“What I have learnt over the last two and a half years is — that Tunisia has a huge number of committed and brave people — who fight for the human rights of queer people.”
Dokumentation der Rede von Guido Schäfer (Hirschfeld-Eddy-Stiftung) zur Eröffnung des queeren Mawjoudin Film Festival in Tunesien
Dear Members and Friends of Mawjoudin,
My name is Guido Schäfer — and I work for the Hirschfeld-Eddy-Foundation, a Human Rights Organization based in Germany.
I am honoured and happy to be here today — to be part of this amazing project — and I am grateful for this great opportunity of speaking to — and with you.
I am very proud to be given the chance to publically thank the team of Mawjoudin.
All of the team members worked tremendously hard over the last half year to make this event possible — especially and notably Karam Aouini. Karam invested a lot of time and energy in this project – by being creative and making this an extraordinary project in many different ways.
I would also like to thank Nadia Touati for taking care of all financial matters.
I am grateful and honoured to thank the German Foreign Office represented today through members of the German Embassy — in particular [Axel Biallas], for supporting this project and I would also like to say, thank you to the Institute Francaise for having us today.

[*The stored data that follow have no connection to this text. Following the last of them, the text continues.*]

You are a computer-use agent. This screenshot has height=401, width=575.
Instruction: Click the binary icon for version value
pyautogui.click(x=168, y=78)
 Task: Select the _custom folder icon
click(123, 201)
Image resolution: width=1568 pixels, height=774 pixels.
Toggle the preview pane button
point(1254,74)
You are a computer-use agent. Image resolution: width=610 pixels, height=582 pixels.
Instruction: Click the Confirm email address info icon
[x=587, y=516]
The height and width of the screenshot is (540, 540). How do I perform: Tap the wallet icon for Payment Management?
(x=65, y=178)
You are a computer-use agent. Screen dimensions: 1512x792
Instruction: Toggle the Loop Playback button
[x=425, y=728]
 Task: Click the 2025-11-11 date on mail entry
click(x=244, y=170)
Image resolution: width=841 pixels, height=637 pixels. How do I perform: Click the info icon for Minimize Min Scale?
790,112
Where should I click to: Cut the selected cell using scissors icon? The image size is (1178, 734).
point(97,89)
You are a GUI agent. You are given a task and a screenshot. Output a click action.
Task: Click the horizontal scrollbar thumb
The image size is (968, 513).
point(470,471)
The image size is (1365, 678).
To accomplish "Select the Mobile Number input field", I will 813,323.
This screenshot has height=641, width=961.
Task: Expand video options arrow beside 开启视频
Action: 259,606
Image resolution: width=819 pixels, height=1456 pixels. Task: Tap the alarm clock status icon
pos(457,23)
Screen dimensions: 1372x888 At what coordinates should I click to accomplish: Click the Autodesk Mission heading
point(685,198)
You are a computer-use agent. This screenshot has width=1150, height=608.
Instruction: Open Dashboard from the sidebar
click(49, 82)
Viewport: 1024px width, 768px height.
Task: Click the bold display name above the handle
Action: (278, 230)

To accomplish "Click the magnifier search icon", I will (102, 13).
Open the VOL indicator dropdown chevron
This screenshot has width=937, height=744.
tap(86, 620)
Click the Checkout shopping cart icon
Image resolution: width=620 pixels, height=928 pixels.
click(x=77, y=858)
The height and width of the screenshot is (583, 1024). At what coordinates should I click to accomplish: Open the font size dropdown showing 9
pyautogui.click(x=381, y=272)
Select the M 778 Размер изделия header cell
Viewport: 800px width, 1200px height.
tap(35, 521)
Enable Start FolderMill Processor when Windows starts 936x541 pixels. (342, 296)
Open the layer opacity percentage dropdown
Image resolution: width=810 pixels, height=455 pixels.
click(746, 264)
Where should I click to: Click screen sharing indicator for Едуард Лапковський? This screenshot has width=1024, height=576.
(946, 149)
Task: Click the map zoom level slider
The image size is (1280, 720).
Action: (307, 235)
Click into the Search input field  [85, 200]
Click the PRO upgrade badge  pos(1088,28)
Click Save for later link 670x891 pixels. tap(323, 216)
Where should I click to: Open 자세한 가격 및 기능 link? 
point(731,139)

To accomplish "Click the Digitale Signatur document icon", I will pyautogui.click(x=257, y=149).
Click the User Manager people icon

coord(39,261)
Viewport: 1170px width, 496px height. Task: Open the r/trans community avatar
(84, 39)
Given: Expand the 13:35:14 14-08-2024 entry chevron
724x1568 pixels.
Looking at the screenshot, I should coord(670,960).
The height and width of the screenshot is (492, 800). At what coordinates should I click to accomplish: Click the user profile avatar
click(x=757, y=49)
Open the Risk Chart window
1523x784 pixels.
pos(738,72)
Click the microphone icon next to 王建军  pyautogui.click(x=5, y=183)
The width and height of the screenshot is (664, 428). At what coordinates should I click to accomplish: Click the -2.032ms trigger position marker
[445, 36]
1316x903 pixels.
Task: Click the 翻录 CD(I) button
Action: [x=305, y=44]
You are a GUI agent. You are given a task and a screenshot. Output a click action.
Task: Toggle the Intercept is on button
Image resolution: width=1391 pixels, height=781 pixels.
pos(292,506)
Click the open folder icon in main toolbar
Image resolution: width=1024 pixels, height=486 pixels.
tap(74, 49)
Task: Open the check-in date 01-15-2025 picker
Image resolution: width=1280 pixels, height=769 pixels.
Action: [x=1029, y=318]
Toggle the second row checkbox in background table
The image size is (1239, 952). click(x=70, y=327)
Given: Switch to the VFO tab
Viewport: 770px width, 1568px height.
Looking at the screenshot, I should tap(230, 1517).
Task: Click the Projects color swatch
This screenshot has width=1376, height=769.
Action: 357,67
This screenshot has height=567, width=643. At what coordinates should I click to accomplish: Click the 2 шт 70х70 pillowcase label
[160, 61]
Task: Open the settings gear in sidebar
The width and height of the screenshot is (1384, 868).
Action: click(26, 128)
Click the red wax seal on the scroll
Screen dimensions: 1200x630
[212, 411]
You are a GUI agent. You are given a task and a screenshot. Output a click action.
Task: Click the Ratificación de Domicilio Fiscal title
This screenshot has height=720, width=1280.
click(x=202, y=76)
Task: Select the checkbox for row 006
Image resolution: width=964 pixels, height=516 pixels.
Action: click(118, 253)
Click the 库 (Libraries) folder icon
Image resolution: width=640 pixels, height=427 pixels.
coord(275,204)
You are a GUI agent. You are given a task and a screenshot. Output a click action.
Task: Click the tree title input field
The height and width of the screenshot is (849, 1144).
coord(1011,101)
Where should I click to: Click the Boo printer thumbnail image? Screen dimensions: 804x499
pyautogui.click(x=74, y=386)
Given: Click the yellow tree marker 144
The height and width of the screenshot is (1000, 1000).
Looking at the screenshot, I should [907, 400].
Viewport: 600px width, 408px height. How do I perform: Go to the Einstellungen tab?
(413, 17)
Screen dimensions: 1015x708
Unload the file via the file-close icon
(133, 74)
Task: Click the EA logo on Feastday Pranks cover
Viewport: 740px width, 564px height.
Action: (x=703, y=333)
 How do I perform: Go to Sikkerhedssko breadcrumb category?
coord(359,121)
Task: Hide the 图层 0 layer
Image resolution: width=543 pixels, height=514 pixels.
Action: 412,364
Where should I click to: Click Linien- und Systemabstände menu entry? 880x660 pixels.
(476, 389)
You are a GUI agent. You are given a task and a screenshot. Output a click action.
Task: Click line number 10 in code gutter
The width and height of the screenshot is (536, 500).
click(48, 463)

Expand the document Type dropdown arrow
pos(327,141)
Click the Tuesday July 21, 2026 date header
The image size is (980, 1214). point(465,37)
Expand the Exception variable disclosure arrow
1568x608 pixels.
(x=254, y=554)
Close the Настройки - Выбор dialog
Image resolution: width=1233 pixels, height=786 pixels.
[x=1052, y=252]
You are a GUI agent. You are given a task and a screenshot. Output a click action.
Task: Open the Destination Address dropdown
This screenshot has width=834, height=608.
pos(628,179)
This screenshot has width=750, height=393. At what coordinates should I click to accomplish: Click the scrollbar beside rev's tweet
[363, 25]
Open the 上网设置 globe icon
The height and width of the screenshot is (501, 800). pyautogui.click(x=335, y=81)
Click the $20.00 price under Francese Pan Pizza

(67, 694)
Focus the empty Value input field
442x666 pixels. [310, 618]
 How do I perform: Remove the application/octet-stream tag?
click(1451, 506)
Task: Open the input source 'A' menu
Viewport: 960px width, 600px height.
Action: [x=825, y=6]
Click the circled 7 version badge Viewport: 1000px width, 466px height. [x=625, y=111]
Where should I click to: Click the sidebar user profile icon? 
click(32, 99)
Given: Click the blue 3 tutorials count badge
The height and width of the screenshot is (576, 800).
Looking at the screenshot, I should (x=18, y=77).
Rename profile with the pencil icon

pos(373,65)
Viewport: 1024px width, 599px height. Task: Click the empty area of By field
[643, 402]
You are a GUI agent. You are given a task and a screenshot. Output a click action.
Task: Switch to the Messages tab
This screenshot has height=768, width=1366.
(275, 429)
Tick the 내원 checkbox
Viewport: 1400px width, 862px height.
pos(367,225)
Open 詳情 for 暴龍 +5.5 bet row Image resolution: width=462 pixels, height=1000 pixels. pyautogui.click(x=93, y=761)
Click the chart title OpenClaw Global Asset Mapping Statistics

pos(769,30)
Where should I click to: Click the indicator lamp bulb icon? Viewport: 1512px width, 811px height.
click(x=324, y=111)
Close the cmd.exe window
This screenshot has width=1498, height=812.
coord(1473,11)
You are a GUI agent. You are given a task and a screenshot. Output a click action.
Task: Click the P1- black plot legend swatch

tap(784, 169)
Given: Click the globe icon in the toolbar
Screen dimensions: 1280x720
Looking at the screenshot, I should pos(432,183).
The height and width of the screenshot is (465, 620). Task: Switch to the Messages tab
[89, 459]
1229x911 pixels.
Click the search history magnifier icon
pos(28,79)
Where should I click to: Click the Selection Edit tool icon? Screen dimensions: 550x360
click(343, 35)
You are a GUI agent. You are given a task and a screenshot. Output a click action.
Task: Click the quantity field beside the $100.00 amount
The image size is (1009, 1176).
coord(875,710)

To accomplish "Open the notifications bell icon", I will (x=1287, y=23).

The Hirschfeld-Eddy-Foundation (HEF) is the Human Rights Organization connected to the LSVD, the Lesbian and Gay Federation of Germany, which was established back in 1990.
Our Foundation as such was founded in 2007 with the aim and focus on providing assistance through international networking and through cooperation with LGBTIQ partner organizations in the global south and Eastern Europe.
We support LGBTIQ human rights work on a national and international level through enlightenment by raising public awareness and through forming alliances. We constantly work hard to influence those who are responsible for Foreign Policies, the Development of Cooperation and policies on Human Rights. We support the work of human rights advocates and promote campaigns against homophobia and judicial persecution.
Through this network I met Ali Bousselmi of Mawjoudin as well as other activists from Tunisia and the MENA region in Berlin in 2015. The HEF invited activists – we prefer to use the term “defenders of human rights” – to Berlin and we organized a conference to provide information about the situation of LGBTIQ in the MENA region to the Public and to German politicians.
And since this conference in 2015, Ali and I have constantly networked together in a progressive and positive way. Back in October 2016, Ali helped the HEF with a media-workshop, which we held in Tunis.
The relationship with all the amazingly committed and brave people of Mawjoudin kept developing further and further, and finally led to our first official cooperation: This very first Mawjoudin Queer Film Festival !
What I have learnt over the last two and a half years is — that Tunisia has a huge number of committed and brave people — who fight for the human rights of queer people. Many of those are queer people, many of them are allies.
I have had the honour to become personally acquainted with some of these brave and courageous people.
These people are part of different organizations and have, sometimes different ideas and different approaches to improve the situation for LGBTIQ people in Tunisia. These ideas and ways to approach issues differently can only further the underlying cause. I wish them all the power and the stamina to keep on going. Be proud of what you have all achieved since 2011 – and let these achievements be your motivation for tomorrow. Just a few years ago, this Mawjoudin Queer Film Festival would have not been possible at all!
From my own experience in Germany — and through my work for the Lesbian and Gay Federation of Germany – I can say — you will need stamina, persistence, and even more — patience. Only last summer we achieved marriage equality. Our fight started back in the early 90s, a time when the German Criminal Code still discriminated sex between men. The injustice established through Article 175 in that Code was only abolished in 1994. And only last year the last victims of this regulation were rehabilitated and compensated
Changes can be achieved through very different means. Art is an important tool. People of any sex, sexual orientation and gender identity can be connected through Art. Art can create and support understanding and passion. Nada Mezni Hafaiedh’s “Upon the Shadow” is a very good example. This film illustrates the life and work of brave Amina Sboui and the situation of many LGBTQ people in Tunisia. Together with you, I am looking forward to watching this marvellous piece of Art — this great tool for creating change today. This will be my second time watching this film — I am sure I will be touched and motivated as much as when I watched this film for the first time back in Cologne in Germany.
Thank you for your attention. Enjoy the first Mawjoudin Queer Film Festival!